--- WORK ORDER ---
In full and without change, retype the records.

Top of EXCERPTED DATA

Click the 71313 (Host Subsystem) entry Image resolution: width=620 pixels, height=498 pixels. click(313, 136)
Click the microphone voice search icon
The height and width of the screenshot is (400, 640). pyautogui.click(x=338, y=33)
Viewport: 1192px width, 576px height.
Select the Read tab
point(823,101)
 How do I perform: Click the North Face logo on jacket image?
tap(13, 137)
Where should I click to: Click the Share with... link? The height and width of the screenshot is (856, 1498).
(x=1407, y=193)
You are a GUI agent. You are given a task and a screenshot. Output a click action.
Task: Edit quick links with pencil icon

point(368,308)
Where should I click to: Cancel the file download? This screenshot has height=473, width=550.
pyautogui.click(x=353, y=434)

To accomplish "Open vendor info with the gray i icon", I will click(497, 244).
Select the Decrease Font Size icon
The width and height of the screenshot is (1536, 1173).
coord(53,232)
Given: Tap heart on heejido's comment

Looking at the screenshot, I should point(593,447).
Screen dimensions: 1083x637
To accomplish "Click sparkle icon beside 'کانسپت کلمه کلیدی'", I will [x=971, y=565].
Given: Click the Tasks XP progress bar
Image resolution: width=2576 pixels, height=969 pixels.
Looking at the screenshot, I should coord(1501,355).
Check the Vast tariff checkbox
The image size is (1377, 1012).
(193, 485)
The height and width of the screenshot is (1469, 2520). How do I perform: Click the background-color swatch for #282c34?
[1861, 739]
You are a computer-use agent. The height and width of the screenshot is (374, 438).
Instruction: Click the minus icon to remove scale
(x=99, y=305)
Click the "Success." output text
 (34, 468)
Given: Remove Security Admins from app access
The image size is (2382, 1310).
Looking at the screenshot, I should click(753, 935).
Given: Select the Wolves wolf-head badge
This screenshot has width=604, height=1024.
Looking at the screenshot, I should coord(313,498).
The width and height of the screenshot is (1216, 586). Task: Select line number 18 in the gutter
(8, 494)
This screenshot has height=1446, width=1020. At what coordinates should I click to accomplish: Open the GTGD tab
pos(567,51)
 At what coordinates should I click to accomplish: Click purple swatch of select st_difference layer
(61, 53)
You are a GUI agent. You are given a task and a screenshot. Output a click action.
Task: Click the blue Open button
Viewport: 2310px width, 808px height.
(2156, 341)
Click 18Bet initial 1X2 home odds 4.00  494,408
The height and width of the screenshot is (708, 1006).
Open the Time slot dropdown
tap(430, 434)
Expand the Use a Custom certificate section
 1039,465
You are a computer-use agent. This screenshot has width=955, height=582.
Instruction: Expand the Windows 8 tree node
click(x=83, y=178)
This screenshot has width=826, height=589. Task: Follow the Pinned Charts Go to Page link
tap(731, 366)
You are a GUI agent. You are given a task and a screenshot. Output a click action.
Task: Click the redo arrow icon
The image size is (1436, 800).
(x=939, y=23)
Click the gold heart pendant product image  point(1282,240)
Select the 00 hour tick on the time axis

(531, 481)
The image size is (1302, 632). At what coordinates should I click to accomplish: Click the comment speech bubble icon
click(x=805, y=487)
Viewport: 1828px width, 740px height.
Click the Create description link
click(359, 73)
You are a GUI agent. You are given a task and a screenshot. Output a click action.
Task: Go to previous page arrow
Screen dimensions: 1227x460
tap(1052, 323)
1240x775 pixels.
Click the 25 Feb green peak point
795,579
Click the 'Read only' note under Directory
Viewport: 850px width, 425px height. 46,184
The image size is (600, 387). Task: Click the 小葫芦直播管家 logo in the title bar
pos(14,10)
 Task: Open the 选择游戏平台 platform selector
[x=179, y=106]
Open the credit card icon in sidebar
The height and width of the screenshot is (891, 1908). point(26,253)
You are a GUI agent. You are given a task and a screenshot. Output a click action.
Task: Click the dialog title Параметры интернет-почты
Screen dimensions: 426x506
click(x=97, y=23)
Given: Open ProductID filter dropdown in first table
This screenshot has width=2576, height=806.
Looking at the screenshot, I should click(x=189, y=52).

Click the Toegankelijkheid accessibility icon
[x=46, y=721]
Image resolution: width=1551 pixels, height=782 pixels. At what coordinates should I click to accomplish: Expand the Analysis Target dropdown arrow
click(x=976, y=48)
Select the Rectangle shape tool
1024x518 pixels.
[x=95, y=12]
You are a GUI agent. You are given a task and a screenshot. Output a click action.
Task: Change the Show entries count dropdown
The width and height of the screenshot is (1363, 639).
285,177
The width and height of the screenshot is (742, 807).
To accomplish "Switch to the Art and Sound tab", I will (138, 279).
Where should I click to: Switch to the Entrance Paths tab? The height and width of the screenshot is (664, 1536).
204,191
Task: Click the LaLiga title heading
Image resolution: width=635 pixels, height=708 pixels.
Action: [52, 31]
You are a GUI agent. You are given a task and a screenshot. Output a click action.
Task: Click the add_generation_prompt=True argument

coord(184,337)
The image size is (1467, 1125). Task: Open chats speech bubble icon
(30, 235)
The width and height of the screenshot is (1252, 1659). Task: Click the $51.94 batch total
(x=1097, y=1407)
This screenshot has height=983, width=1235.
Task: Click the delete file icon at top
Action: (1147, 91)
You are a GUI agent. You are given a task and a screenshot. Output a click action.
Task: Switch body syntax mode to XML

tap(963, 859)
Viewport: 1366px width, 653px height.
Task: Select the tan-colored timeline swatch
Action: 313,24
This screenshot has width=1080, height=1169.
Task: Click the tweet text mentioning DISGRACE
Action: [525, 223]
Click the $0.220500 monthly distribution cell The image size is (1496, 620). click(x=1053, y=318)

Bottom of EXCERPTED DATA

--- ANSWER FOR THIS EXERCISE ---
Click the 71313 (Host Subsystem) entry Image resolution: width=620 pixels, height=498 pixels. click(313, 136)
Click the microphone voice search icon
The height and width of the screenshot is (400, 640). pyautogui.click(x=338, y=33)
Viewport: 1192px width, 576px height.
Select the Read tab
point(823,101)
 How do I perform: Click the North Face logo on jacket image?
tap(13, 137)
Where should I click to: Click the Share with... link? The height and width of the screenshot is (856, 1498).
(x=1407, y=193)
You are a GUI agent. You are given a task and a screenshot. Output a click action.
Task: Edit quick links with pencil icon

point(368,308)
Where should I click to: Cancel the file download? This screenshot has height=473, width=550.
pyautogui.click(x=353, y=434)

To accomplish "Open vendor info with the gray i icon", I will click(497, 244).
Select the Decrease Font Size icon
The width and height of the screenshot is (1536, 1173).
coord(53,232)
Given: Tap heart on heejido's comment

Looking at the screenshot, I should point(593,447).
Screen dimensions: 1083x637
To accomplish "Click sparkle icon beside 'کانسپت کلمه کلیدی'", I will [x=971, y=565].
Given: Click the Tasks XP progress bar
Image resolution: width=2576 pixels, height=969 pixels.
Looking at the screenshot, I should coord(1501,355).
Check the Vast tariff checkbox
The image size is (1377, 1012).
(193, 485)
The height and width of the screenshot is (1469, 2520). How do I perform: Click the background-color swatch for #282c34?
[1861, 739]
You are a computer-use agent. The height and width of the screenshot is (374, 438).
Instruction: Click the minus icon to remove scale
(x=99, y=305)
Click the "Success." output text
 (34, 468)
Given: Remove Security Admins from app access
The image size is (2382, 1310).
Looking at the screenshot, I should click(753, 935).
Given: Select the Wolves wolf-head badge
This screenshot has width=604, height=1024.
Looking at the screenshot, I should coord(313,498).
The width and height of the screenshot is (1216, 586). Task: Select line number 18 in the gutter
(8, 494)
This screenshot has height=1446, width=1020. At what coordinates should I click to accomplish: Open the GTGD tab
pos(567,51)
 At what coordinates should I click to accomplish: Click purple swatch of select st_difference layer
(61, 53)
You are a GUI agent. You are given a task and a screenshot. Output a click action.
Task: Click the blue Open button
Viewport: 2310px width, 808px height.
(2156, 341)
Click 18Bet initial 1X2 home odds 4.00  494,408
The height and width of the screenshot is (708, 1006).
Open the Time slot dropdown
tap(430, 434)
Expand the Use a Custom certificate section
 1039,465
You are a computer-use agent. This screenshot has width=955, height=582.
Instruction: Expand the Windows 8 tree node
click(x=83, y=178)
This screenshot has width=826, height=589. Task: Follow the Pinned Charts Go to Page link
tap(731, 366)
You are a GUI agent. You are given a task and a screenshot. Output a click action.
Task: Click the redo arrow icon
The image size is (1436, 800).
(x=939, y=23)
Click the gold heart pendant product image  point(1282,240)
Select the 00 hour tick on the time axis

(531, 481)
The image size is (1302, 632). At what coordinates should I click to accomplish: Click the comment speech bubble icon
click(x=805, y=487)
Viewport: 1828px width, 740px height.
Click the Create description link
click(359, 73)
You are a GUI agent. You are given a task and a screenshot. Output a click action.
Task: Go to previous page arrow
Screen dimensions: 1227x460
tap(1052, 323)
1240x775 pixels.
Click the 25 Feb green peak point
795,579
Click the 'Read only' note under Directory
Viewport: 850px width, 425px height. 46,184
The image size is (600, 387). Task: Click the 小葫芦直播管家 logo in the title bar
pos(14,10)
 Task: Open the 选择游戏平台 platform selector
[x=179, y=106]
Open the credit card icon in sidebar
The height and width of the screenshot is (891, 1908). point(26,253)
You are a GUI agent. You are given a task and a screenshot. Output a click action.
Task: Click the dialog title Параметры интернет-почты
Screen dimensions: 426x506
click(x=97, y=23)
Given: Open ProductID filter dropdown in first table
This screenshot has width=2576, height=806.
Looking at the screenshot, I should click(x=189, y=52).

Click the Toegankelijkheid accessibility icon
[x=46, y=721]
Image resolution: width=1551 pixels, height=782 pixels. At what coordinates should I click to accomplish: Expand the Analysis Target dropdown arrow
click(x=976, y=48)
Select the Rectangle shape tool
1024x518 pixels.
[x=95, y=12]
You are a GUI agent. You are given a task and a screenshot. Output a click action.
Task: Change the Show entries count dropdown
The width and height of the screenshot is (1363, 639).
285,177
The width and height of the screenshot is (742, 807).
To accomplish "Switch to the Art and Sound tab", I will (138, 279).
Where should I click to: Switch to the Entrance Paths tab? The height and width of the screenshot is (664, 1536).
204,191
Task: Click the LaLiga title heading
Image resolution: width=635 pixels, height=708 pixels.
Action: [52, 31]
You are a GUI agent. You are given a task and a screenshot. Output a click action.
Task: Click the add_generation_prompt=True argument

coord(184,337)
The image size is (1467, 1125). Task: Open chats speech bubble icon
(30, 235)
The width and height of the screenshot is (1252, 1659). Task: Click the $51.94 batch total
(x=1097, y=1407)
This screenshot has height=983, width=1235.
Task: Click the delete file icon at top
Action: (1147, 91)
You are a GUI agent. You are given a task and a screenshot. Output a click action.
Task: Switch body syntax mode to XML

tap(963, 859)
Viewport: 1366px width, 653px height.
Task: Select the tan-colored timeline swatch
Action: 313,24
This screenshot has width=1080, height=1169.
Task: Click the tweet text mentioning DISGRACE
Action: [525, 223]
Click the $0.220500 monthly distribution cell The image size is (1496, 620). click(x=1053, y=318)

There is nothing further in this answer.